Copy out the data below from the line containing "Where should I" to the line containing "The width and", both lines included, with all images left out.

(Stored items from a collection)
-------------------------

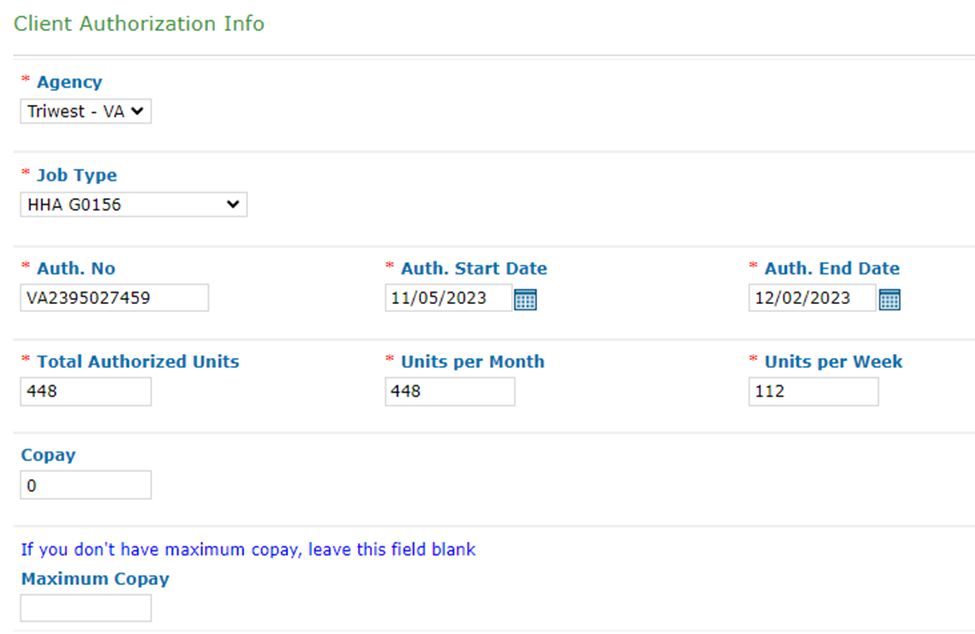975x634 pixels.
Task: Click the Units per Month label
Action: pos(472,361)
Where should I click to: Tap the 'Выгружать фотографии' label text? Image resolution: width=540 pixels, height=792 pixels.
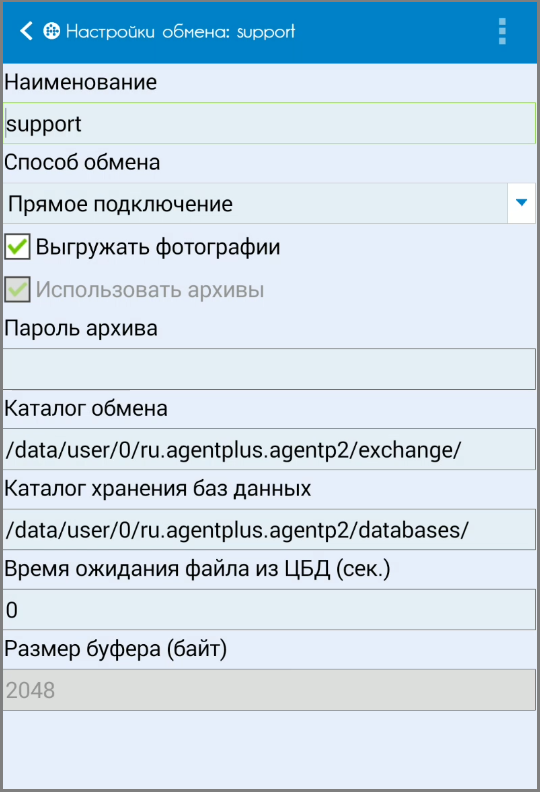(x=158, y=247)
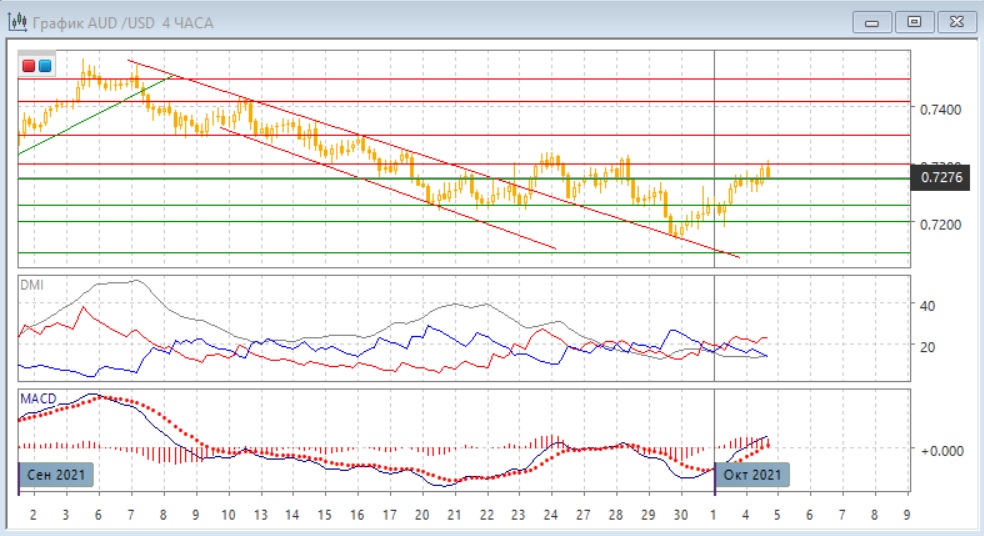
Task: Close the AUD/USD chart window
Action: tap(952, 21)
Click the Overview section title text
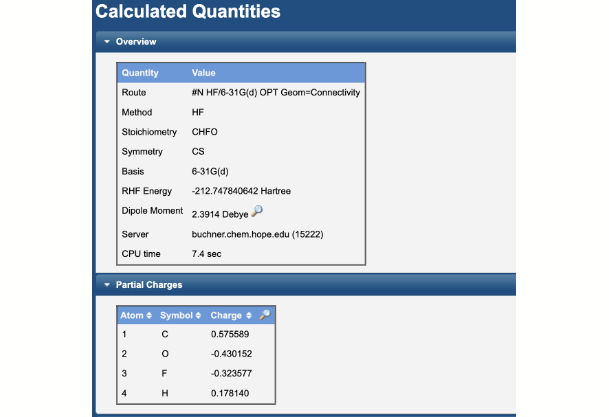609x417 pixels. click(x=135, y=42)
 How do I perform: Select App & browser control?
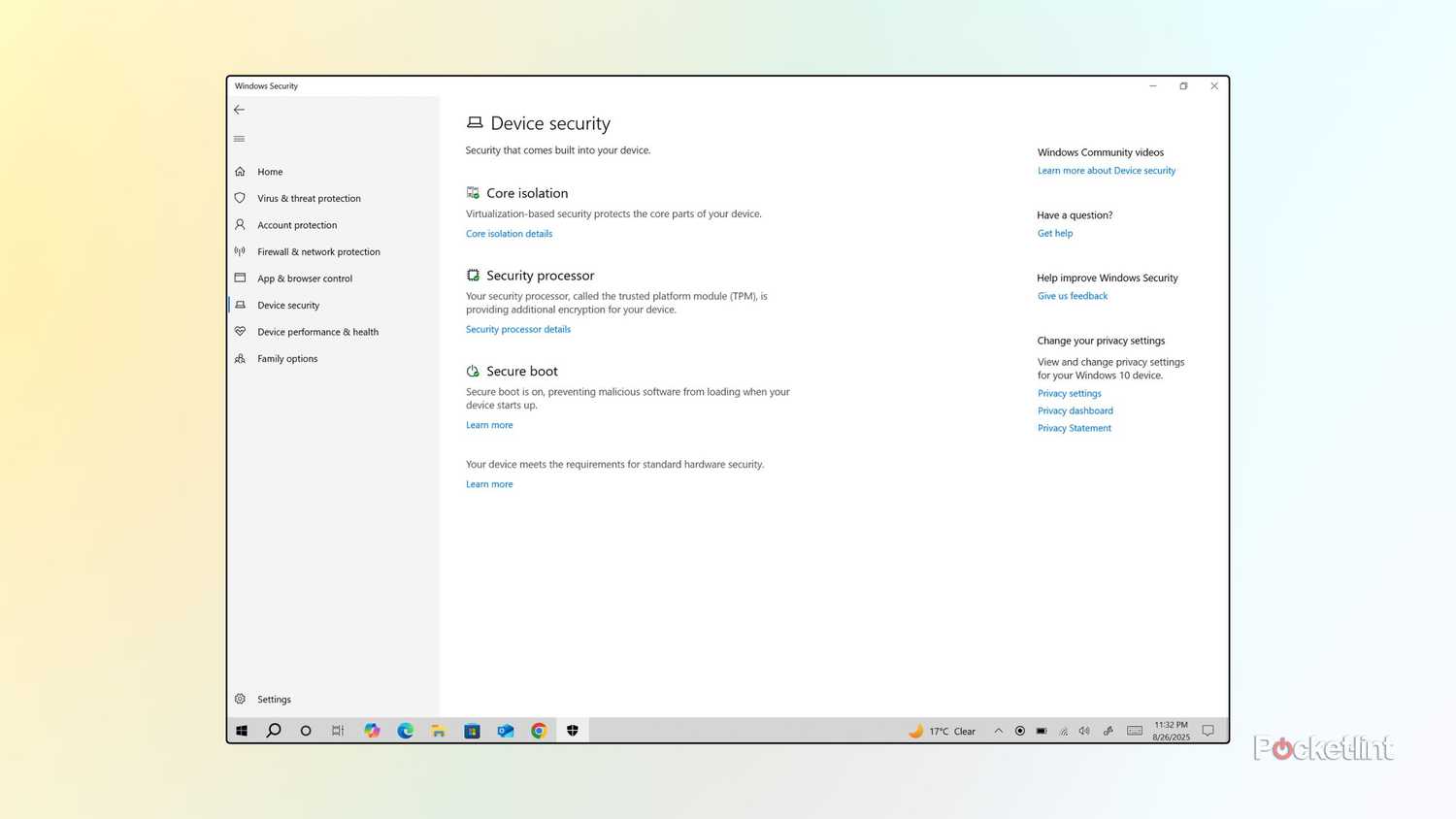point(304,278)
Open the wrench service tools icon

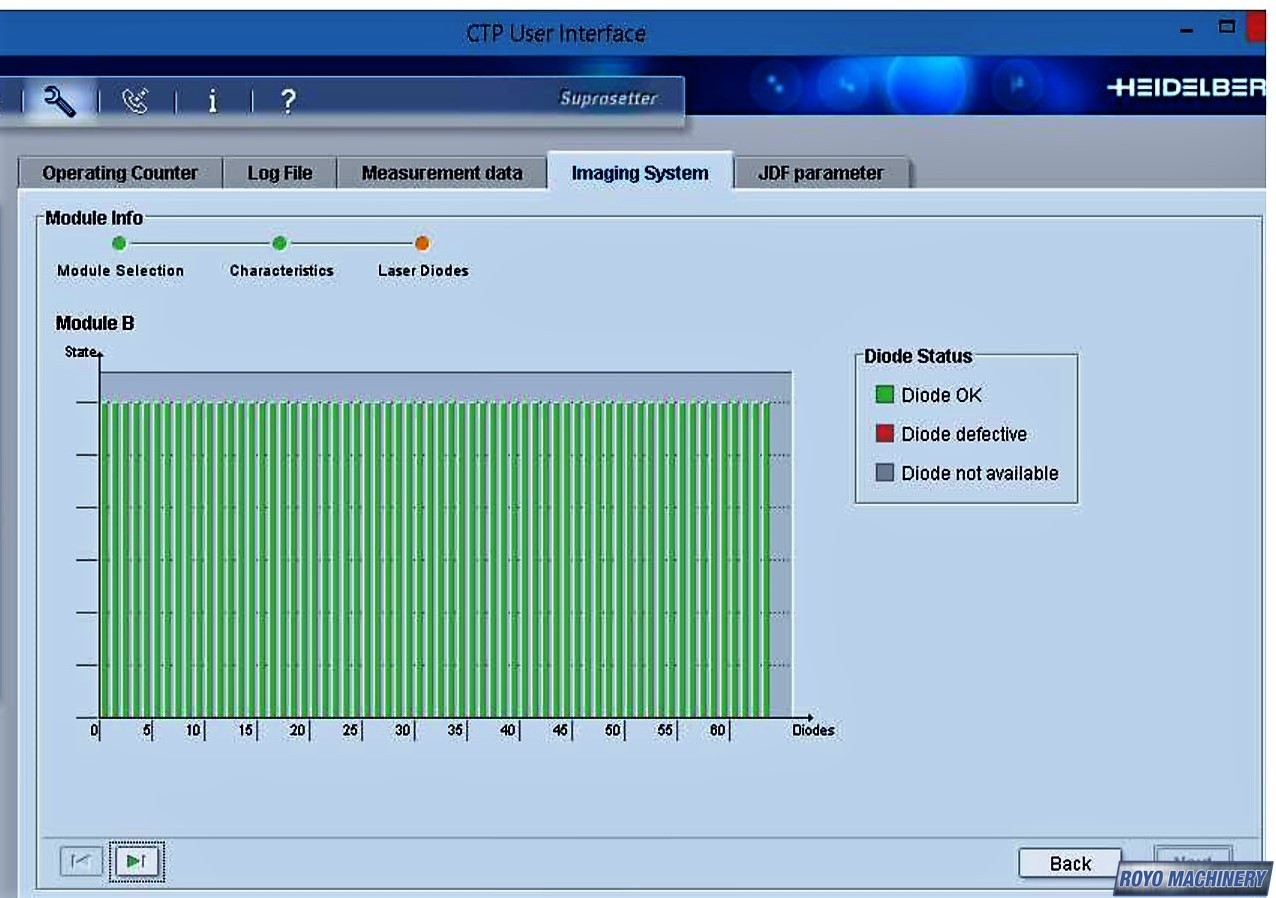pyautogui.click(x=60, y=100)
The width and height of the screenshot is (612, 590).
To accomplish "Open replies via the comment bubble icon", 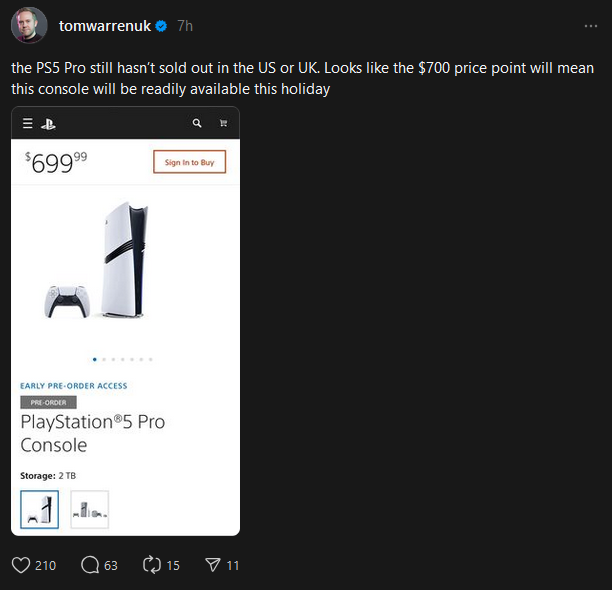I will point(90,565).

-------------------------

*Response to this exercise*:
Where should I click to: Tap the 'Выгружать фотографии' label text? Image resolution: width=540 pixels, height=792 pixels.
(x=158, y=247)
Task: Close the AUD/USD chart window
Action: tap(952, 21)
Click the Overview section title text
609x417 pixels. click(x=135, y=42)
 How do I perform: Select App & browser control?
point(304,278)
Open the wrench service tools icon

pyautogui.click(x=60, y=100)
The width and height of the screenshot is (612, 590).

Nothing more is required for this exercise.